> _Work item_:
Below are some records. Pull every line that contains the word "Locate".

Stored records

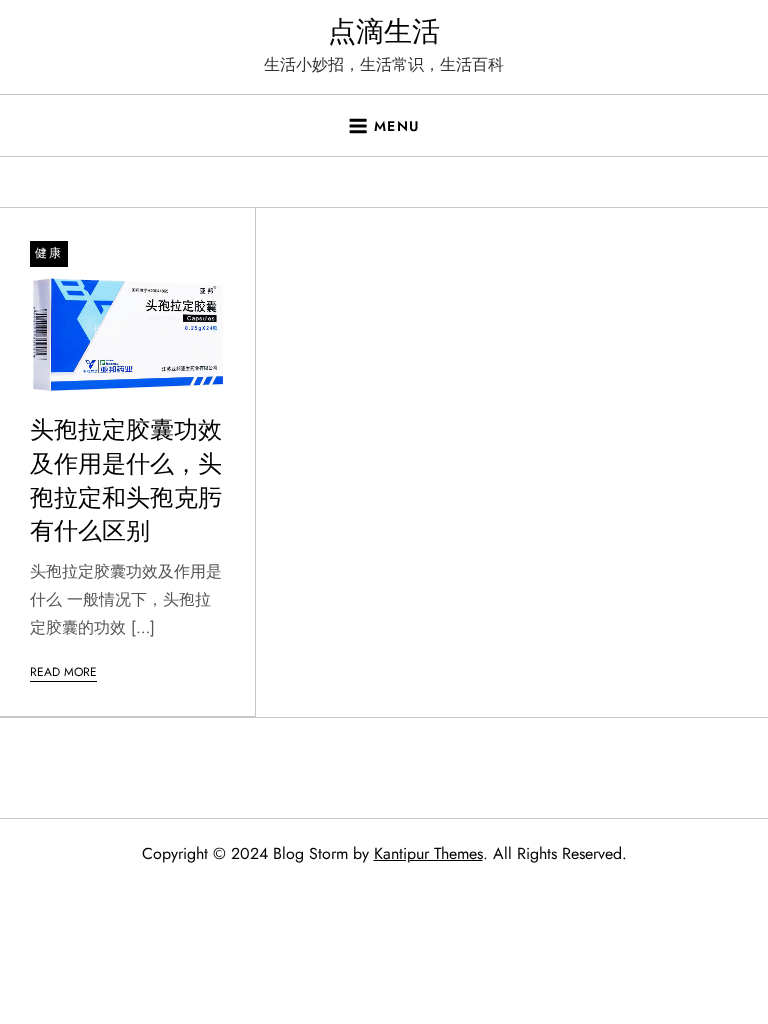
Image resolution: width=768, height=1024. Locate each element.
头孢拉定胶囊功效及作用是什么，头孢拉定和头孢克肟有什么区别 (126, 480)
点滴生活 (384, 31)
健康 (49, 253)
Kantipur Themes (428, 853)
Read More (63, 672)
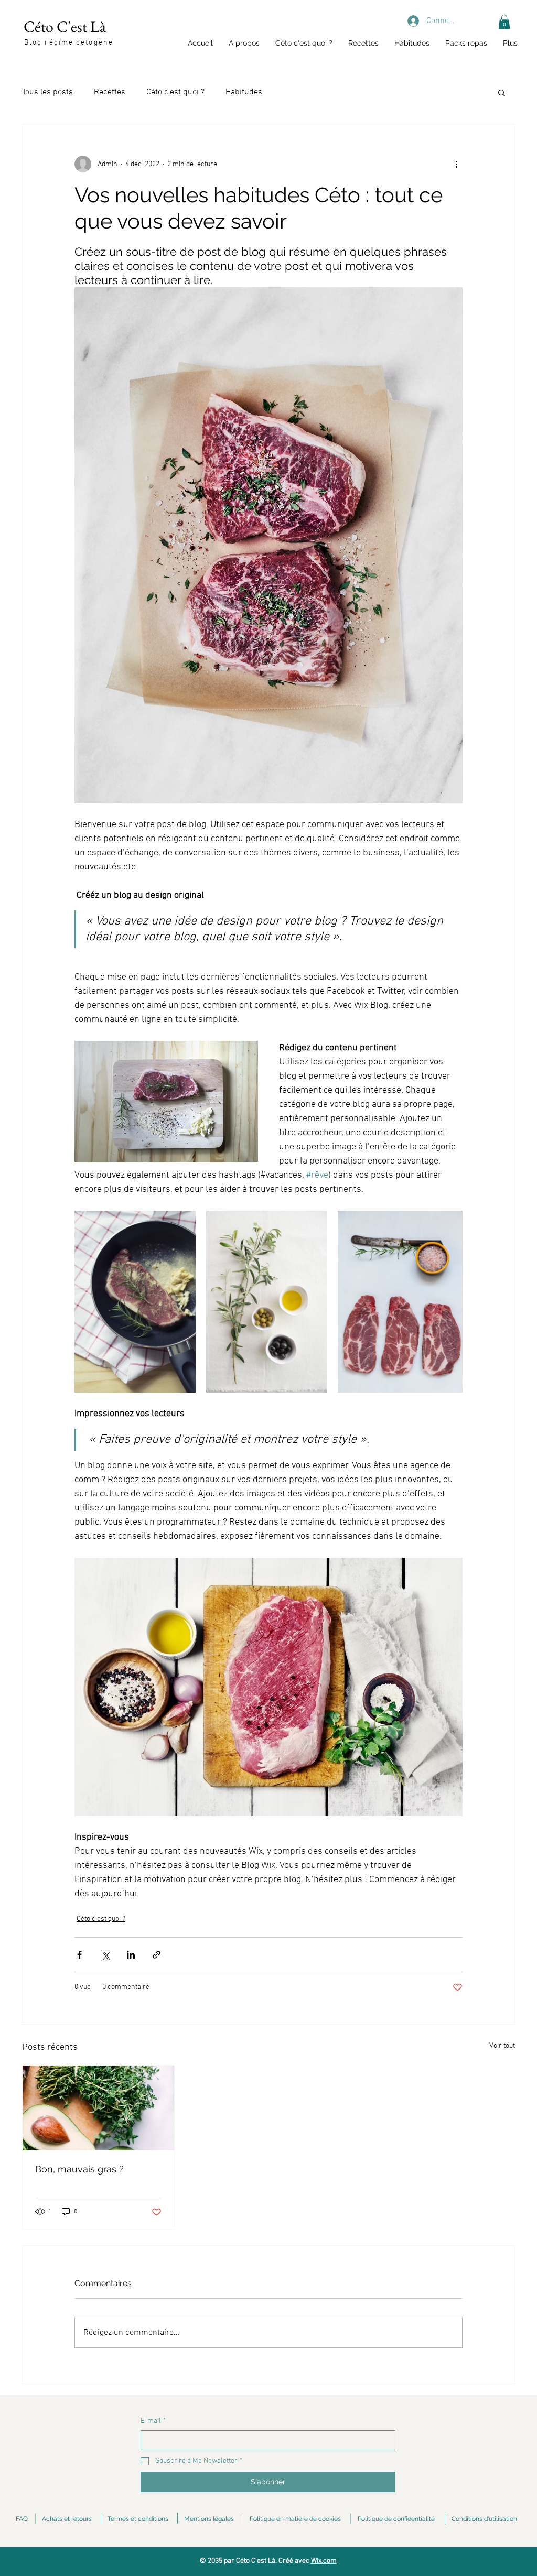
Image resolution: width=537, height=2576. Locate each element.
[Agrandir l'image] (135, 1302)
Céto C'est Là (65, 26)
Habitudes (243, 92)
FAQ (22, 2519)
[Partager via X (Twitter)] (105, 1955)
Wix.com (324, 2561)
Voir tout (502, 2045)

...

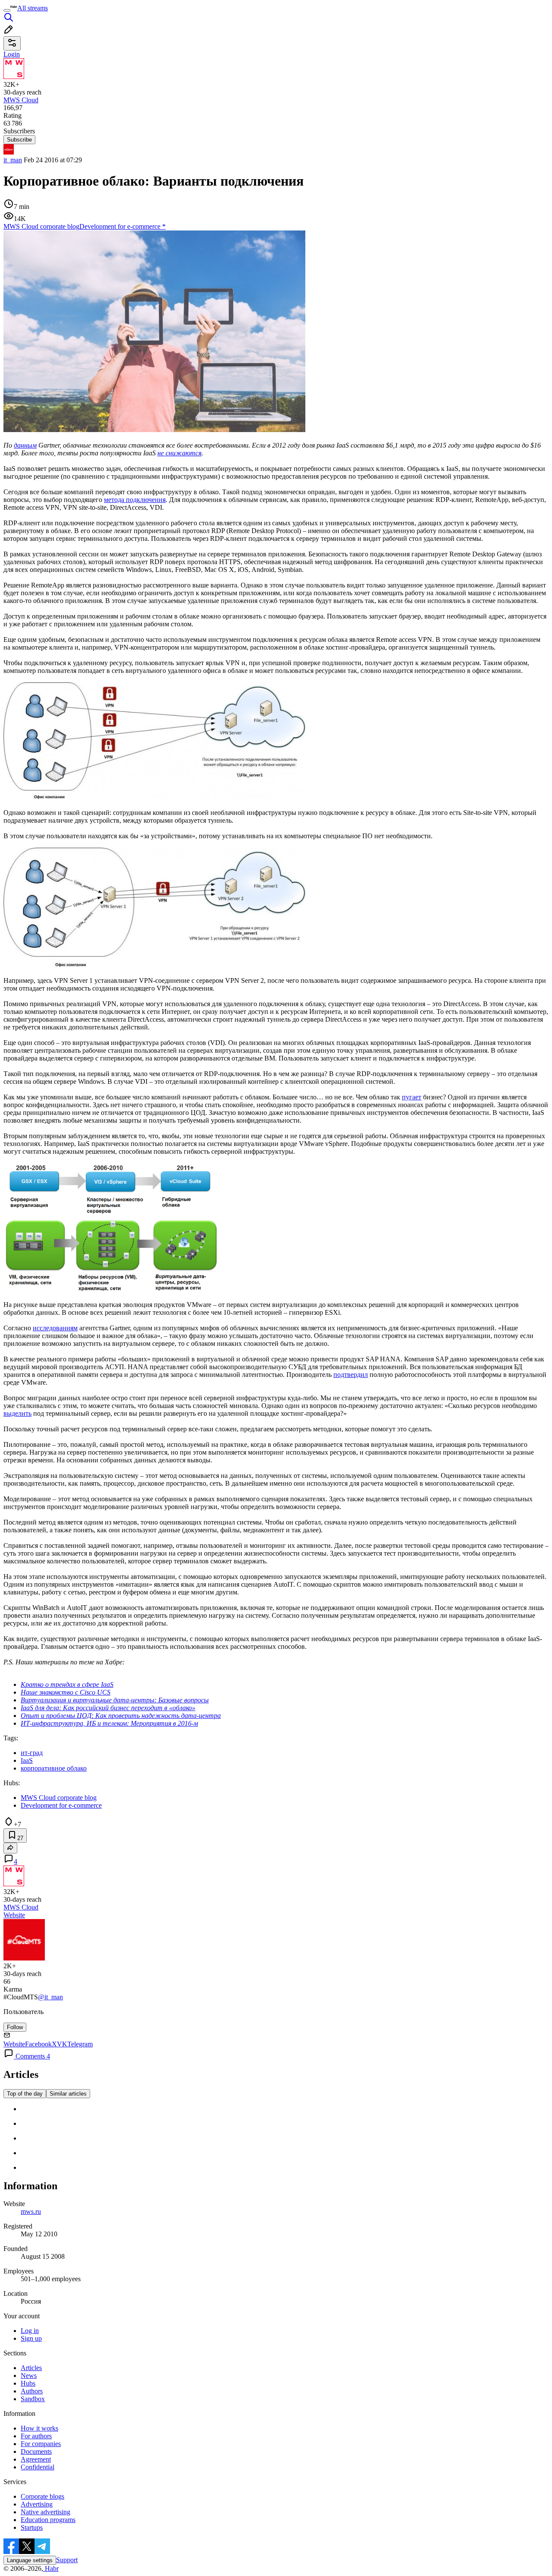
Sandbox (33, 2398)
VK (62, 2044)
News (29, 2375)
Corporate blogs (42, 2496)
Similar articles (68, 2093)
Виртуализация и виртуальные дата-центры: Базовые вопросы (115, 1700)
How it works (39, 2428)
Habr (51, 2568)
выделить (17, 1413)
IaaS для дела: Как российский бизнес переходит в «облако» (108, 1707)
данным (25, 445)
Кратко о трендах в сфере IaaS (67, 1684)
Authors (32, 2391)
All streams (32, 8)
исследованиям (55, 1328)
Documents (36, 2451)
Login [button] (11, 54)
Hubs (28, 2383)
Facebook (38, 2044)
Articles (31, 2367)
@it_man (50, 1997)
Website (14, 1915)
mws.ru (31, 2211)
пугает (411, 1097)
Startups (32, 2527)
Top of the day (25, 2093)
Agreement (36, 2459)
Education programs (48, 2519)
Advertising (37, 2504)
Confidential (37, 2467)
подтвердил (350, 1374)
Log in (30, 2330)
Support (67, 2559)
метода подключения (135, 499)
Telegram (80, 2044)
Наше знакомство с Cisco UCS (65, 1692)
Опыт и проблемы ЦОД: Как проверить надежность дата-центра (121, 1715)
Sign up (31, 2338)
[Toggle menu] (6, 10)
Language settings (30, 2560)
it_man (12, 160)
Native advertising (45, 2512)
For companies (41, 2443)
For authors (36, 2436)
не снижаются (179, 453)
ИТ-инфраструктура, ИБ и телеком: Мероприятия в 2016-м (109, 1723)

> _Result of this exercise_:
Image resolution: width=768, height=1024. Locate each element.
Image resolution: width=537, height=2576. Locate each element.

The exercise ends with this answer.